Exercise objective:
Please copy out the stretch of the REBMS text from "PROGRESS IN REBMS: TWO" through "most likely fruitful.", swapping "integrating" for "combining" each time it appears.

Exercise text below:

Based on the observation that certain emergent properties in biological systems, namely robustness, resemble properties of engineering systems, this has led to a recent (or renewed) wave of efforts in REBMS in terms of cybernetics and control theory [10, 11, 121]. Cybernetics is the study of structural complexity in animal and machine that enables communication and control [122] and is closely related to control theory. In the context of biological systems, this approach was first applied to study organ systems in physiology, for instance, in circulation [123], immunology [124] and the central and peripheral nervous systems [125, 126]. More recently, cybernetics has been applied to study metabolic pathways [17, 127] at molecular levels. While cybernetics emerged as the science for effective organization within systems, control theory was developed to guide the behavior of dynamic systems. On the other hand, control, i.e. regulation of motion, is sufficient to achieve system stability and robustness. For instance, bacterial chemotaxis in E. coli is an example of relatively simple but robust cell behavior that may be modeled in terms of classical control theory. Specifically, exact adaptation in bacterial chemotaxis is observed to be robust and not affected by changes in protein levels [128, 129]. Consequently, such behavior may be modeled as the result of single-variable integral control that ensures convergence to steady state without error [22], which is a global systems property. Furthermore, details of possible mechanisms that enable the robust behavior can be probed using time-varying stimuli [130]. Modern control theory may also be useful to model regulatory behaviors in larger metabolic pathways [19]. Although recent studies do show promise in the use of cybernetics and control theory to model dynamics in REBMS, at the same time, the key challenge remains: conditions for robustness established using cybernetics and control theory are sufficient but not necessary. Thus, substantial experimental validation is required to prove the uniqueness of proposed system models for REBMS.

PROGRESS IN REBMS: TWO CASE STUDIES

In this section, we present two case studies to illustrate recent progress in the field of REBMS. In the first case study, we discuss the data mining and analysis of genomic interactions in breast cancer by integrating gene expression, SNP, CNV and DNA methylation data. In the second case study, we discuss the systems modeling of robust adaptation in bacterial chemotaxis by integrating bottom–up and top–down approaches. Ultimately, for REBMS using –omic data, integrating various data and methods is necessary and most likely fruitful.

Integrative analysis of genomic interactions in REBMS of breast cancer

To date, there are several studies that attempt to use integrative omic analysis to understand human diseases, most of which were focused on cancer due to the availability of disease tissue besides blood samples [131–137].

End of Exercise text.
Records provided below:

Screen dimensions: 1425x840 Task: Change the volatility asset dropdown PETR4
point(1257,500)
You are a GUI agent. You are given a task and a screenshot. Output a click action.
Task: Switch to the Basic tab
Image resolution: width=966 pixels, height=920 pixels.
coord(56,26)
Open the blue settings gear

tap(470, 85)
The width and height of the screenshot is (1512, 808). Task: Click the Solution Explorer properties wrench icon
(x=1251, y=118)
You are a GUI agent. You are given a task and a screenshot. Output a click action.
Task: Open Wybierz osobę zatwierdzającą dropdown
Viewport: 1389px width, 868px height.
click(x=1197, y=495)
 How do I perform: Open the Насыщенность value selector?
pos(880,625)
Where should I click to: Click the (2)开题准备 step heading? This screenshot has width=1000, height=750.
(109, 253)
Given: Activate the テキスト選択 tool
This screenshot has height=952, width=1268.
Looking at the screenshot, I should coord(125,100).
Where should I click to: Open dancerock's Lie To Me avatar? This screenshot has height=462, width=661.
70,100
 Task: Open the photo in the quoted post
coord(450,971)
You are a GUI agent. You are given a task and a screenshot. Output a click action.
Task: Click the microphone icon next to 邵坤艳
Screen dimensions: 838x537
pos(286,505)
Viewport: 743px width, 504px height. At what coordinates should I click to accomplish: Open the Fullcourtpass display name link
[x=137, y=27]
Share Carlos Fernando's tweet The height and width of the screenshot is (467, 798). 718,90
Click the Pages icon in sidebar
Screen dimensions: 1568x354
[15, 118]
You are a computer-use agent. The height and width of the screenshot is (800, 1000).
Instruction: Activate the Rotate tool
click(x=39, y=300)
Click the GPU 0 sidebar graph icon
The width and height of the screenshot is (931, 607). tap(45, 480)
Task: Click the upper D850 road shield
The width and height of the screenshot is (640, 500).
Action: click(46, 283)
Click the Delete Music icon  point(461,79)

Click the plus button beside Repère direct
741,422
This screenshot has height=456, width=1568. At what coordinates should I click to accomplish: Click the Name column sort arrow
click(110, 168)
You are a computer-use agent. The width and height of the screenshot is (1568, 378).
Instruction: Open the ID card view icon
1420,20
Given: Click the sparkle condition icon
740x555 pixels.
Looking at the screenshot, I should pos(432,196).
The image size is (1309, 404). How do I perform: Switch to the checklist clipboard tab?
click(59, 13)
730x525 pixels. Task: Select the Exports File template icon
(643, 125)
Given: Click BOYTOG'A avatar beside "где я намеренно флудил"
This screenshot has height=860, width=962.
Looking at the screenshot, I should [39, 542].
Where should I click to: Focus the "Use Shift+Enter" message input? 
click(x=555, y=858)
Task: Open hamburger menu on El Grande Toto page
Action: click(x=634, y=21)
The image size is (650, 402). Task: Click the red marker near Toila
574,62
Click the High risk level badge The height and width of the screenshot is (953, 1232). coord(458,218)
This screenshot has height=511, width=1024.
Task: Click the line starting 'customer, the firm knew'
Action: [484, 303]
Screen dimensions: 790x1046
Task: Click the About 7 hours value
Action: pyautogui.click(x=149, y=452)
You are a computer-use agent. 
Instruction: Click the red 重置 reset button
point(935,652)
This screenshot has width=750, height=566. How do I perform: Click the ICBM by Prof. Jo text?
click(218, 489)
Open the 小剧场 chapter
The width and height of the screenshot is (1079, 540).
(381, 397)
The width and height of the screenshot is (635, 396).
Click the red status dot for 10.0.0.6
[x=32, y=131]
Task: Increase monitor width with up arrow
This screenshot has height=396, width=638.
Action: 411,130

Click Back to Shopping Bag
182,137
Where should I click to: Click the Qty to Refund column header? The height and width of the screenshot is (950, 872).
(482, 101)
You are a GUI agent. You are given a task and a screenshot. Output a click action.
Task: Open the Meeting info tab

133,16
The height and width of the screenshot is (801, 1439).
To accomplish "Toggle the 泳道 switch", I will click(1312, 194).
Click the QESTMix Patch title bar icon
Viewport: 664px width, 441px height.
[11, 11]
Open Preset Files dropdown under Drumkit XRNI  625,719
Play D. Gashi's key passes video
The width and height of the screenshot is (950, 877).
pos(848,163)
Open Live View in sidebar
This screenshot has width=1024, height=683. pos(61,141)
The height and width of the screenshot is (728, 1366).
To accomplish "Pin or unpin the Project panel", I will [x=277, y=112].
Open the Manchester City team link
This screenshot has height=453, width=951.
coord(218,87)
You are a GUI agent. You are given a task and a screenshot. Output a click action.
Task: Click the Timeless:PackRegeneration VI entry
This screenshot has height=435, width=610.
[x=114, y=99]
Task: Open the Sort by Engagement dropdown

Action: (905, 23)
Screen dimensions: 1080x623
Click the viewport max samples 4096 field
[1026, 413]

End of Records provided.

Answer for the task:
PROGRESS IN REBMS: TWO CASE STUDIES

In this section, we present two case studies to illustrate recent progress in the field of REBMS. In the first case study, we discuss the data mining and analysis of genomic interactions in breast cancer by combining gene expression, SNP, CNV and DNA methylation data. In the second case study, we discuss the systems modeling of robust adaptation in bacterial chemotaxis by combining bottom–up and top–down approaches. Ultimately, for REBMS using –omic data, combining various data and methods is necessary and most likely fruitful.